### Problem details
Pick out every line in the items below that contains the string "Task", and copy each one. Letter case must match.

### Given records
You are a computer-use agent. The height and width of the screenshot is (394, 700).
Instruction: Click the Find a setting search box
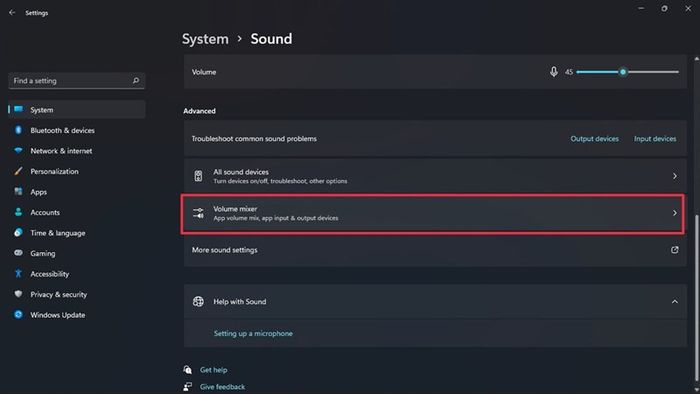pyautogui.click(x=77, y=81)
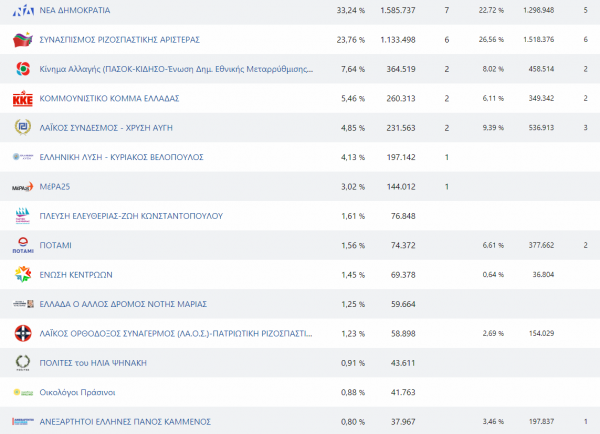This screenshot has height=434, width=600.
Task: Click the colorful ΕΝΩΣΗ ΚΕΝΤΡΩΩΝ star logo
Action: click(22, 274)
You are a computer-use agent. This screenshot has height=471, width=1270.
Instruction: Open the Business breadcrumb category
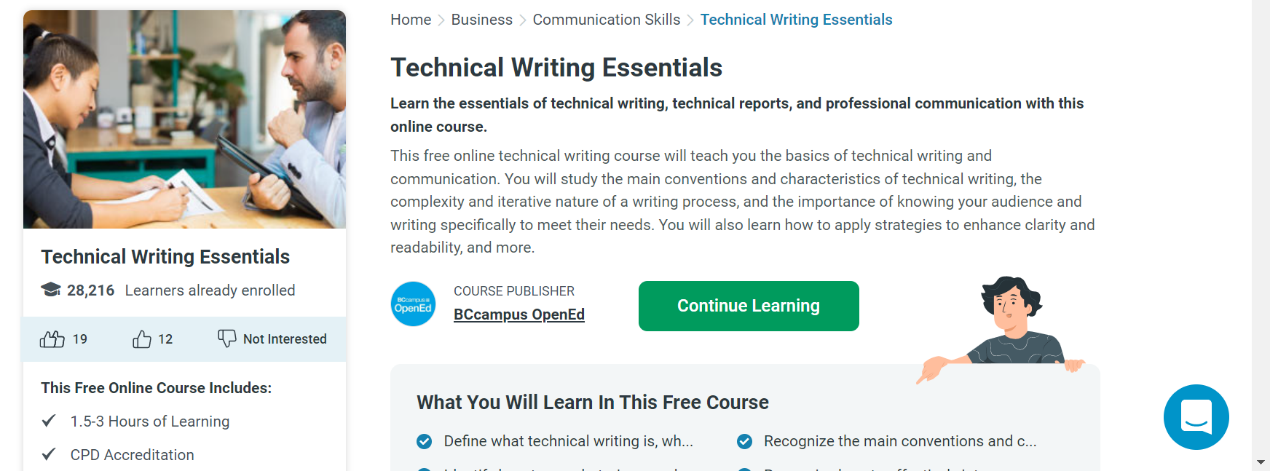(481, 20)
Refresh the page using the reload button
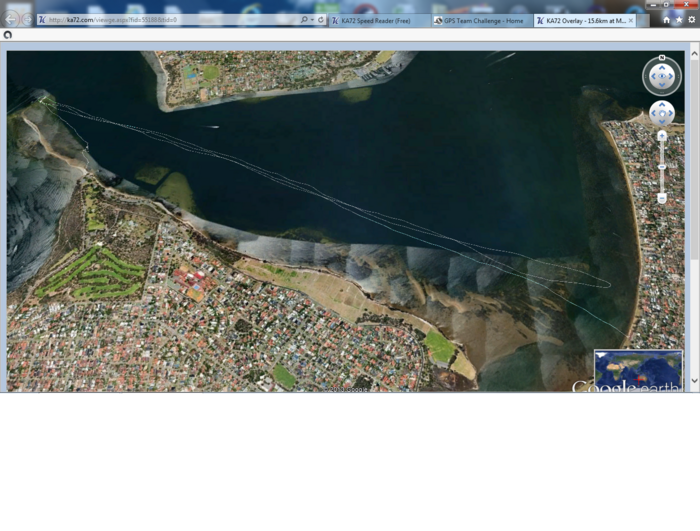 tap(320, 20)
...
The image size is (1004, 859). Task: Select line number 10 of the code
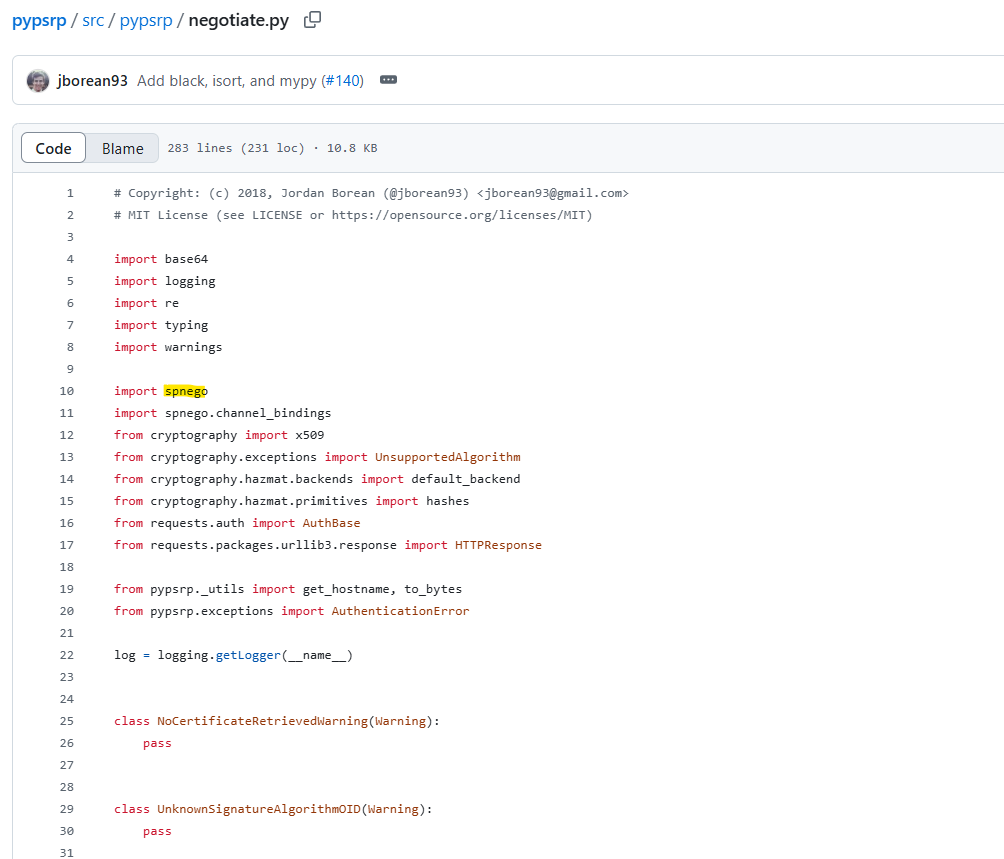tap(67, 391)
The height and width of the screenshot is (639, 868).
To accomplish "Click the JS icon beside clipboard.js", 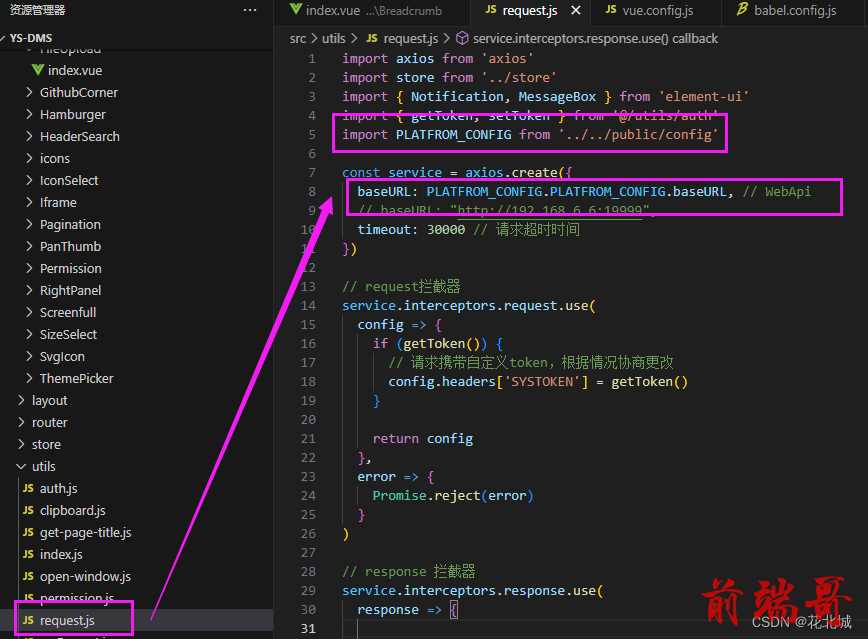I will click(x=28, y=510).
* * *
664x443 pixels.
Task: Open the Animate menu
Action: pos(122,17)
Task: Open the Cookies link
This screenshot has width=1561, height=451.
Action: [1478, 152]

### Answer in full
Task: Click the colorful ΕΝΩΣΗ ΚΕΝΤΡΩΩΝ star logo
The image size is (1004, 859). Task: Select line number 10 of the code
Task: Open the Animate menu
Task: Open the Cookies link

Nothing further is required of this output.